Review of Tron: Ares – Despite Gillian Anderson Fails to Save This Incredibly Boringly Complex Sci-Fi Film
The framework of futility is revisited in this mind-bendingly dull science fiction movie, more a screensaver than an real cinematic experience. This is a threequel to the classic Tron film from 1982, a movie that was mould-breaking and courageously innovative for its time in a way that eludes this film and its predecessor Tron Legacy from 2010. Tron: Ares nearly comes to life just one time – when Evan Peters gets a slap in the face from Gillian Anderson playing his mother, in an old-fashioned bit of analogue reality. That's a piece of tough love you might want to handing out to every producer involved in this movie, and it's unfortunate to see the estimable Greta Lee and Jodie Turner-Smith being made to look so uninspired.
Plot Overview of The New Tron Film
The scenario currently is that an malicious artificial intelligence company with the unsubtly gangster-ish name of Dillinger Corp has become a rival to the VR company Encom, originally set up in the 1980s gaming period by brilliant innovator Kevin Flynn, played by Jeff Bridges. This Dillinger (originally set up by Encom executive Ed Dillinger's role, played by David Warner) is led by the founder's odiously nerdish grandson Julian (Evan Peters), who has a ambitious scheme to design and create profitable things such as indestructible soldiers and tanks in the VR world and then export them into actual reality using a kind of three-dimensional printer.
The problem is that no matter how intimidating, these creations crumble into dust after 29 minutes. But Encom's present chief executive Eve Kim's character (Greta Lee) has uncovered the plot-driving “permanence code” which can keep these things alive for ever, and even keeps it on her person on a extremely basic flashdrive. So the dreadful Julian Dillinger deploys his enforcer on her: Ares, the superhuman fighter which can leave the VR world for 29 minutes at a time but which, in the time-honoured way of androids, is starting to exhibit symptoms of disobeying what he is commanded. Jodie Turner-Smith's performance portrays Ares's deadpan second-in-command Athena's role and poor Jeff Bridges has a leaden legacy cameo in wise white robes, like a budget Jor-El on Krypton.
Acting and Roles Analysis
And Ares himself – the protagonist of the title – is acted by Jared Leto with hipsterish long hair, facial hair and faintly all-knowing smile, details that were possibly created by inputting the words “extremely annoying” into an AI human creation programme. No one who recalls the 90s TV classic My So-Called Life will ever find it in their hearts to be totally rude about Jared Leto, and I was incidentally quite amused by his broad (and widely misinterpreted) comic turn in Ridley Scott's movie House of Gucci. But Jared Leto is unremittingly, persistently terrible in this film, although he isn't helped by a limp plot point which is intended to allow him to show flashes of “empathy” for Greta Lee's character and delegate all the villainous actions to Athena, thus rendering her slightly more engaging. It is supposed to be charming when Ares the character says how he loves 1980s electronic music and that Depeche Mode band are better than Mozart's compositions.

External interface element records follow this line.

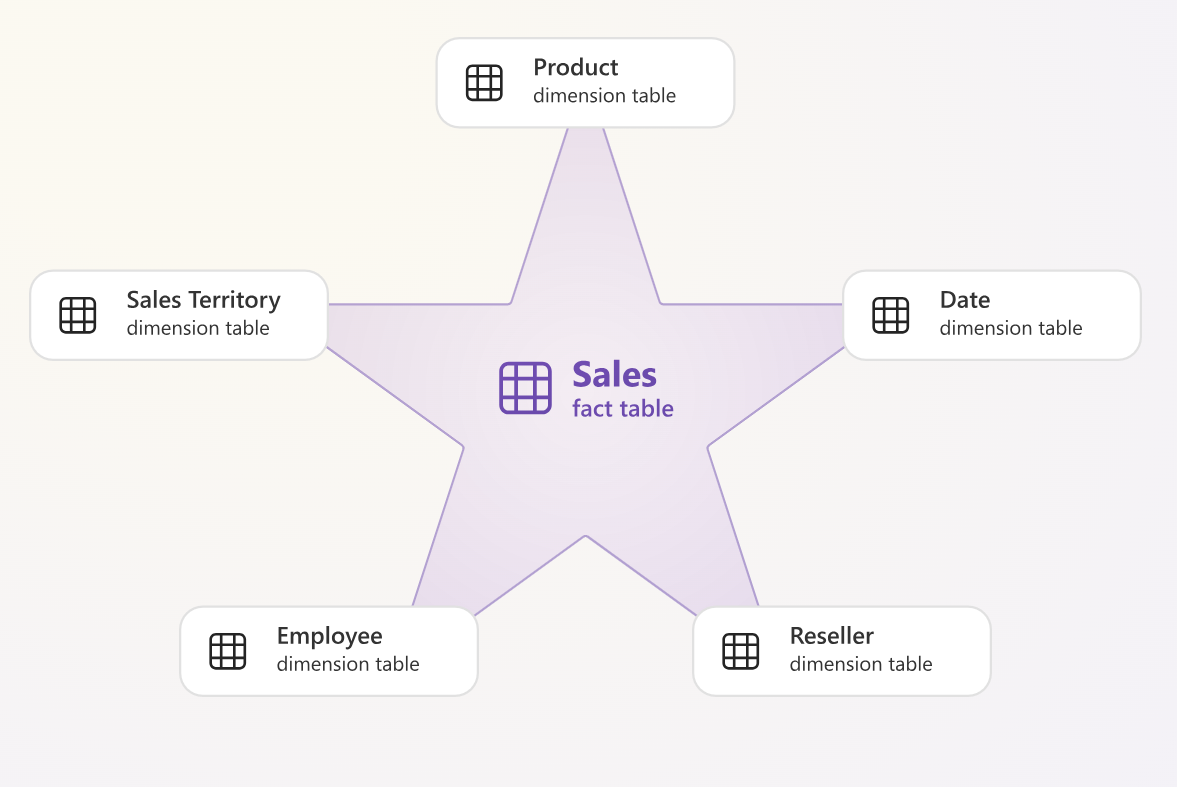Click the Product table grid icon

[x=484, y=83]

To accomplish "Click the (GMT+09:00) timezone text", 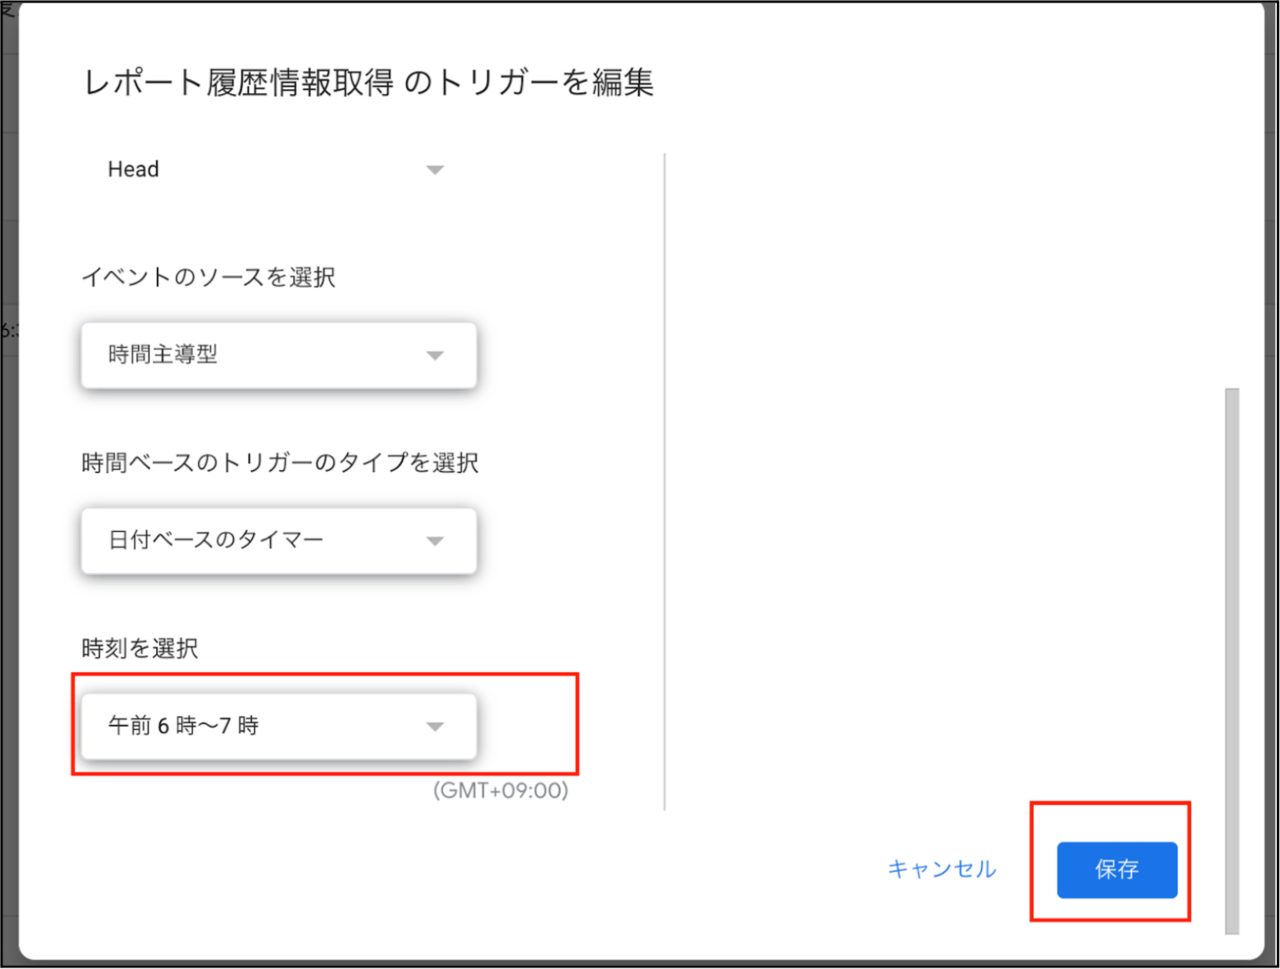I will pos(500,790).
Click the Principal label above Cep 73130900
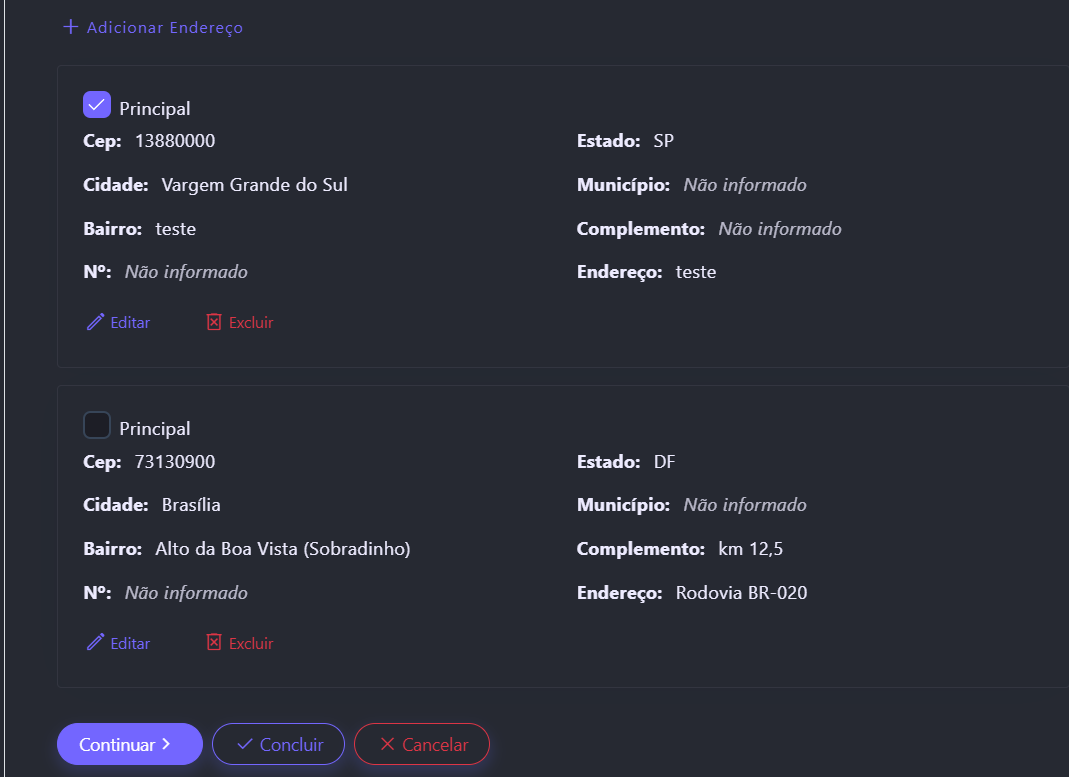 [x=155, y=429]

Series Features and Overall Impact
And in keeping with the brand-identity of the franchise, there are motorbikes from the VR netherworld which speed around the place in long straight lines, adhering to the angular layout of antique arcade games (or even nightclubs); a single bike even emits a lethal beam which cuts a cop car in half. But there is zero tension or danger or emotional engagement throughout. This series currently appears about as urgently contemporary as an in-car CD player.